_EXERCISE_. Return every row below unchanged, character for character.

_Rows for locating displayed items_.
•••••

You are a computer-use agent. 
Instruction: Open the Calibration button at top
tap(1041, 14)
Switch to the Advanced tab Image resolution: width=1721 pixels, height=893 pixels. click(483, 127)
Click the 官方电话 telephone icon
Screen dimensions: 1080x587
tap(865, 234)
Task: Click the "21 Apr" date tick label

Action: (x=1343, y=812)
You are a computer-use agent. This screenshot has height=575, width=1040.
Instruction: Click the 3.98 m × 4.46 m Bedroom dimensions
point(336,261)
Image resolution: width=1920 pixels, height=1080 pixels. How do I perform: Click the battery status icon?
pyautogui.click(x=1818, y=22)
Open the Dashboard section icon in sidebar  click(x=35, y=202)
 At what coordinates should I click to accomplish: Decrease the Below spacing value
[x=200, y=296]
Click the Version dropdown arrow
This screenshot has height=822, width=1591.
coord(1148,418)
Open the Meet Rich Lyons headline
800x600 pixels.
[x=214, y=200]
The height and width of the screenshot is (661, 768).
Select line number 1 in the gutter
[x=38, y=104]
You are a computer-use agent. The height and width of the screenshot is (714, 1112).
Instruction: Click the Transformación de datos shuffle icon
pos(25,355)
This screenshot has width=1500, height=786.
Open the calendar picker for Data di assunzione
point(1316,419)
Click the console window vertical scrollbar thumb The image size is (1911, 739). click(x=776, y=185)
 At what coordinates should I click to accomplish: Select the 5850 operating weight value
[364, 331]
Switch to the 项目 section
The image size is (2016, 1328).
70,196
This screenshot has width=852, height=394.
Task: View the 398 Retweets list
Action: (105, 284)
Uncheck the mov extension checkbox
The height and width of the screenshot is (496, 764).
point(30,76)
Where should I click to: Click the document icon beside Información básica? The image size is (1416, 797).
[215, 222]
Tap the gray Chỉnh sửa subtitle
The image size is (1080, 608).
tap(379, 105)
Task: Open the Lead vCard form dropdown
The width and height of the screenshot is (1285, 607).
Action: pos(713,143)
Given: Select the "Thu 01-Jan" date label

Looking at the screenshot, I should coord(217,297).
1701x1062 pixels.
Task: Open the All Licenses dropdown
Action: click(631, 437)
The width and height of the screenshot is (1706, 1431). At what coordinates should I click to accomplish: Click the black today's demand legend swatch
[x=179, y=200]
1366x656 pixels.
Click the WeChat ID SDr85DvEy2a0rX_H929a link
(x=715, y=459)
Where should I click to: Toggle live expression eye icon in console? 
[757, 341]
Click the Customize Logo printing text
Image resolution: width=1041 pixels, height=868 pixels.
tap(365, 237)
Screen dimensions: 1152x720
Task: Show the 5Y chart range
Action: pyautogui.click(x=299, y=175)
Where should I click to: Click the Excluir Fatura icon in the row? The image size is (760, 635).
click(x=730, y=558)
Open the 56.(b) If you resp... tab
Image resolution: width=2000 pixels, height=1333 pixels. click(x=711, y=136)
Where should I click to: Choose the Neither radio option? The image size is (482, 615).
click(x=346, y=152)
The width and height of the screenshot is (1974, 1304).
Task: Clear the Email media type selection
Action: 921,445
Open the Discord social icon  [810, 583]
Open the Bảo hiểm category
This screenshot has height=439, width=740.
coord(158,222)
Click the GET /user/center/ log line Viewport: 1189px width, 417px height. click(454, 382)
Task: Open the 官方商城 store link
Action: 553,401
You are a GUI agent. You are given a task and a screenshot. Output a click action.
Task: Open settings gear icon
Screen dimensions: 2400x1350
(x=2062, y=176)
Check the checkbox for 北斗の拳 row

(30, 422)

•••••

_TASK OUTPUT_.
You are a computer-use agent. 
Instruction: Open the Calibration button at top
tap(1041, 14)
Switch to the Advanced tab Image resolution: width=1721 pixels, height=893 pixels. click(483, 127)
Click the 官方电话 telephone icon
Screen dimensions: 1080x587
tap(865, 234)
Task: Click the "21 Apr" date tick label

Action: (x=1343, y=812)
You are a computer-use agent. This screenshot has height=575, width=1040.
Instruction: Click the 3.98 m × 4.46 m Bedroom dimensions
point(336,261)
Image resolution: width=1920 pixels, height=1080 pixels. How do I perform: Click the battery status icon?
pyautogui.click(x=1818, y=22)
Open the Dashboard section icon in sidebar  click(x=35, y=202)
 At what coordinates should I click to accomplish: Decrease the Below spacing value
[x=200, y=296]
Click the Version dropdown arrow
This screenshot has height=822, width=1591.
coord(1148,418)
Open the Meet Rich Lyons headline
800x600 pixels.
[x=214, y=200]
The height and width of the screenshot is (661, 768).
Select line number 1 in the gutter
[x=38, y=104]
You are a computer-use agent. The height and width of the screenshot is (714, 1112).
Instruction: Click the Transformación de datos shuffle icon
pos(25,355)
This screenshot has width=1500, height=786.
Open the calendar picker for Data di assunzione
point(1316,419)
Click the console window vertical scrollbar thumb The image size is (1911, 739). click(x=776, y=185)
 At what coordinates should I click to accomplish: Select the 5850 operating weight value
[364, 331]
Switch to the 项目 section
The image size is (2016, 1328).
70,196
This screenshot has width=852, height=394.
Task: View the 398 Retweets list
Action: (105, 284)
Uncheck the mov extension checkbox
The height and width of the screenshot is (496, 764).
point(30,76)
Where should I click to: Click the document icon beside Información básica? The image size is (1416, 797).
[215, 222]
Tap the gray Chỉnh sửa subtitle
The image size is (1080, 608).
tap(379, 105)
Task: Open the Lead vCard form dropdown
The width and height of the screenshot is (1285, 607).
Action: pos(713,143)
Given: Select the "Thu 01-Jan" date label

Looking at the screenshot, I should coord(217,297).
1701x1062 pixels.
Task: Open the All Licenses dropdown
Action: click(631, 437)
The width and height of the screenshot is (1706, 1431). At what coordinates should I click to accomplish: Click the black today's demand legend swatch
[x=179, y=200]
1366x656 pixels.
Click the WeChat ID SDr85DvEy2a0rX_H929a link
(x=715, y=459)
Where should I click to: Toggle live expression eye icon in console? 
[757, 341]
Click the Customize Logo printing text
Image resolution: width=1041 pixels, height=868 pixels.
tap(365, 237)
Screen dimensions: 1152x720
Task: Show the 5Y chart range
Action: pyautogui.click(x=299, y=175)
Where should I click to: Click the Excluir Fatura icon in the row? The image size is (760, 635).
click(x=730, y=558)
Open the 56.(b) If you resp... tab
Image resolution: width=2000 pixels, height=1333 pixels. click(x=711, y=136)
Where should I click to: Choose the Neither radio option? The image size is (482, 615).
click(x=346, y=152)
The width and height of the screenshot is (1974, 1304).
Task: Clear the Email media type selection
Action: 921,445
Open the Discord social icon  [810, 583]
Open the Bảo hiểm category
This screenshot has height=439, width=740.
coord(158,222)
Click the GET /user/center/ log line Viewport: 1189px width, 417px height. click(454, 382)
Task: Open the 官方商城 store link
Action: 553,401
You are a GUI agent. You are given a task and a screenshot. Output a click action.
Task: Open settings gear icon
Screen dimensions: 2400x1350
(x=2062, y=176)
Check the checkbox for 北斗の拳 row

(30, 422)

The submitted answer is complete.